Stored records

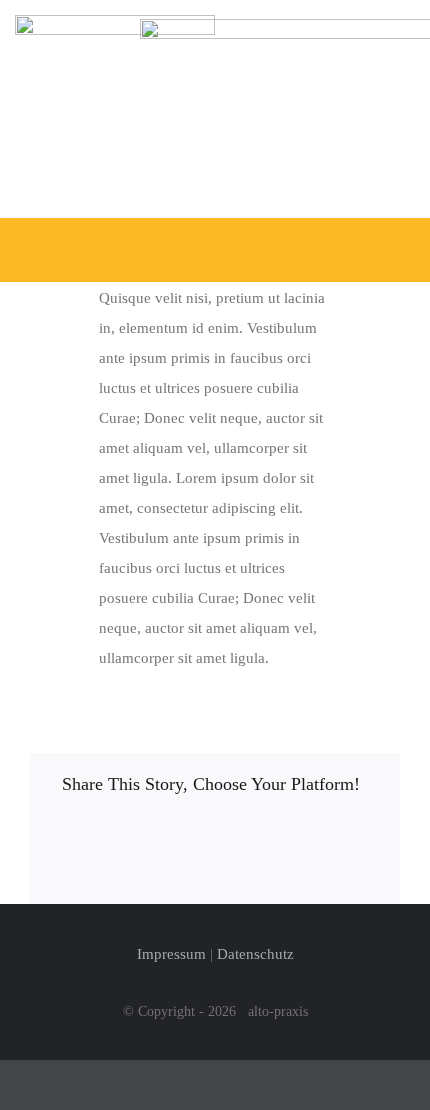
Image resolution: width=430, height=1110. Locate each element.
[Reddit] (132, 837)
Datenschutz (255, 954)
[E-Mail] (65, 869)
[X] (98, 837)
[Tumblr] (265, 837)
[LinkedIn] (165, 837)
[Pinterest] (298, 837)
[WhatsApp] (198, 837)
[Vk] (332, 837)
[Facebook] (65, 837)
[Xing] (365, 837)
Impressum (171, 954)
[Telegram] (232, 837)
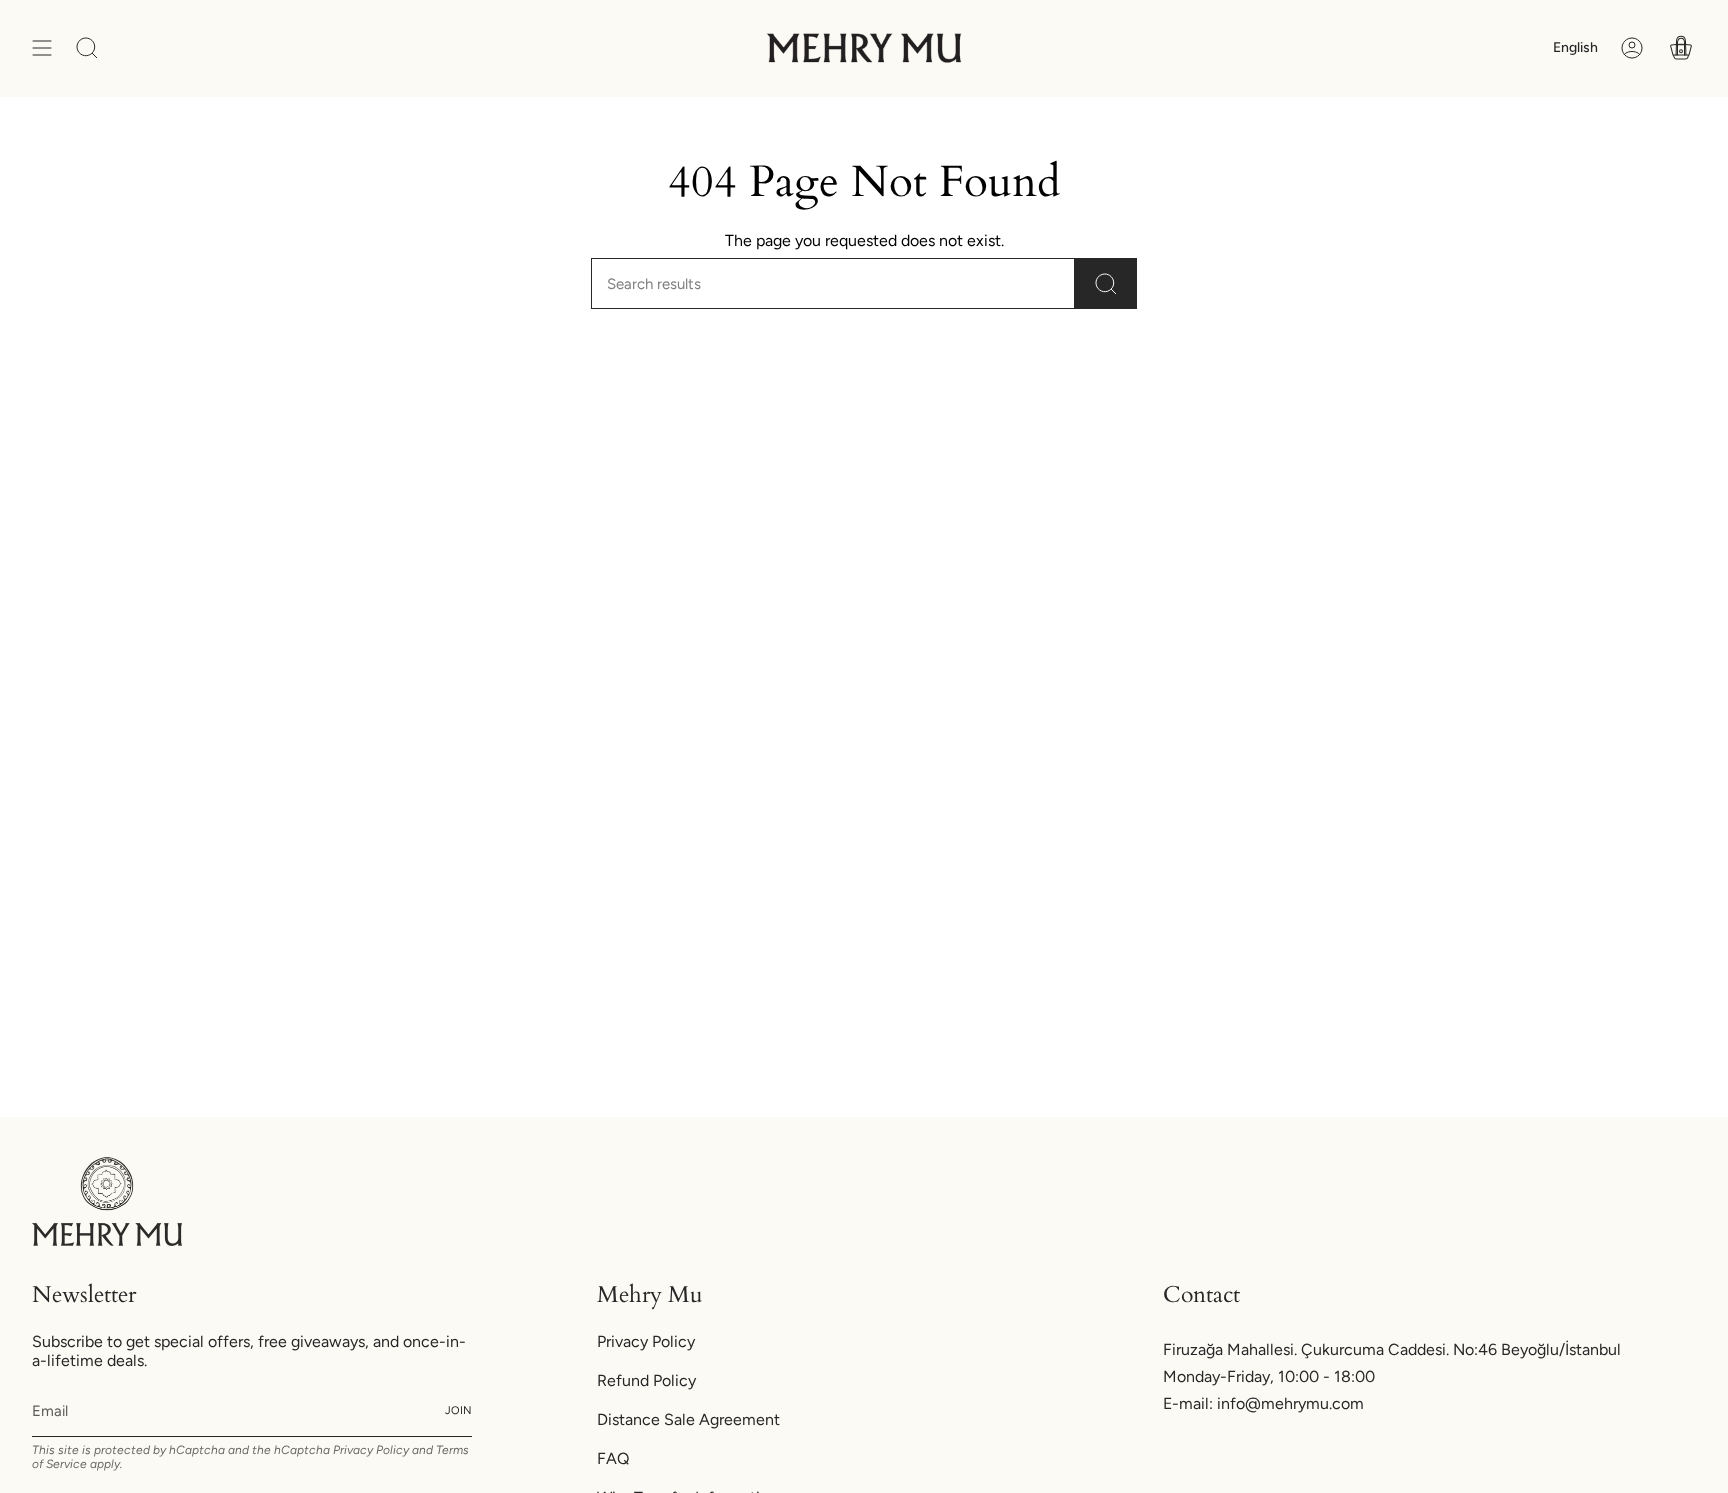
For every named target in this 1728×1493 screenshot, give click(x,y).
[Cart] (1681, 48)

Exercise aim →
Copy out the lines above in full and unaltered, apart from the pictures.

Response to this task →
Image resolution: width=430, height=1110. Locate each element.
[Reddit] (132, 837)
Datenschutz (255, 954)
[E-Mail] (65, 869)
[X] (98, 837)
[Tumblr] (265, 837)
[LinkedIn] (165, 837)
[Pinterest] (298, 837)
[WhatsApp] (198, 837)
[Vk] (332, 837)
[Facebook] (65, 837)
[Xing] (365, 837)
Impressum (171, 954)
[Telegram] (232, 837)
For every named target in this 1728×1493 screenshot, give click(x,y).
[Cart] (1681, 48)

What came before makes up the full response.